- _Alıntı metin_:
+ + +

Ekonomi

Kriz asıl Brezilya'yı teğet geçti

Türkiye ile Brezilya, yıllarca paralel bir seyir izledi. Ancak Brezilya bugün IMF'ye borç verirken, Türkiye borç alacak.

11 Nisan 2009 03:00
Türkiye ile Brezilya, yıllarca paralel bir seyir izledi. Öyle ki, Erdoğan ile Lula'nın fakirlere gıda ve para yardımı bile aynıydı. Ancak Brezilya bugün IMF'ye borç verirken, Türkiye borç alacak.

Lula da Silva. Yoksul semtlerde yetişti. Ortaokul mezunuydu. 28 Ekim 2002'de iktidara geldi. Bir önceki devlet başkanının uyguladığı ekonomik modeli reddetmedi, ama sosyal boyut katarak sürdürdü. 2006'da ikinci kez rekor oyla başkan seçildi...

+ + +

[Kayıtlı veri girdileri]

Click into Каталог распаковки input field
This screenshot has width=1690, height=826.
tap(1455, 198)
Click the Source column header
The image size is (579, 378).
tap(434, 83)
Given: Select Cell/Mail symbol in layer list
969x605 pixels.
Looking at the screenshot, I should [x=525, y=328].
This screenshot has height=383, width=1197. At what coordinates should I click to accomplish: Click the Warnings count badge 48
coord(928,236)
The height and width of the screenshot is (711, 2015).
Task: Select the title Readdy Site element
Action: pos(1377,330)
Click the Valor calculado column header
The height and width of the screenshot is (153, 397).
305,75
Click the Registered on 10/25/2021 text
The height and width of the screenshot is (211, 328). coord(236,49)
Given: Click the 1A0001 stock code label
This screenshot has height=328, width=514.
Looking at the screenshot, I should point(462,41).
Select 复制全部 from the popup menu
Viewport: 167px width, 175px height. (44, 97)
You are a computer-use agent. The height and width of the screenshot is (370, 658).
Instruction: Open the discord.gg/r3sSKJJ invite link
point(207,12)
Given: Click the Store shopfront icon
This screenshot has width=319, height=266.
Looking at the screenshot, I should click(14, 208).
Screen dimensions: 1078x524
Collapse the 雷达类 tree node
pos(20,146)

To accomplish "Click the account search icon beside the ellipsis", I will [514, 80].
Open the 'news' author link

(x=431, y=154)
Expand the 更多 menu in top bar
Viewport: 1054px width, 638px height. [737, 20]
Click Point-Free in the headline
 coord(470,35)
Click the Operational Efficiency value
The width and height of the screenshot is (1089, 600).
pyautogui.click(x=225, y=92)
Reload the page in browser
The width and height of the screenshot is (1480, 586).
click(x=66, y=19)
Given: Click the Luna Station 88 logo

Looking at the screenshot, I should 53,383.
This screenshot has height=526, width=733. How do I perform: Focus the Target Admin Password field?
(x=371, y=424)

+ + +

- _Yazılı talimat 1_:
Brezilya ile Türkiye hakkındaki metinden "Türkiye ile Brezilya, yıllarca paralel bir seyir izledi. Ancak" ifadesinden "oyla başkan seçildi..." ifadesine kadar uzanan kısmı aynen alıntılayın.
- _Yazılı talimat 2_:
Brezilya ile Türkiye hakkındaki metne göre aşağıdaki soruları yanıtlayın.
(a) Lula da Silva hangi tarihte iktidara geldi?
(b) Brezilya bugün IMF'ye karşı ne yapıyor?
(c) Lula hangi yıl ikinci kez başkan seçildi?
Yanıt verirken yalnızca metinden yararlanın.

- _Doğru çıktı 1_:
Türkiye ile Brezilya, yıllarca paralel bir seyir izledi. Ancak Brezilya bugün IMF'ye borç verirken, Türkiye borç alacak.

11 Nisan 2009 03:00
Türkiye ile Brezilya, yıllarca paralel bir seyir izledi. Öyle ki, Erdoğan ile Lula'nın fakirlere gıda ve para yardımı bile aynıydı. Ancak Brezilya bugün IMF'ye borç verirken, Türkiye borç alacak.

Lula da Silva. Yoksul semtlerde yetişti. Ortaokul mezunuydu. 28 Ekim 2002'de iktidara geldi. Bir önceki devlet başkanının uyguladığı ekonomik modeli reddetmedi, ama sosyal boyut katarak sürdürdü. 2006'da ikinci kez rekor oyla başkan seçildi...

- _Doğru çıktı 2_:
(a) 28 Ekim 2002
(b) IMF'ye borç veriyor.
(c) 2006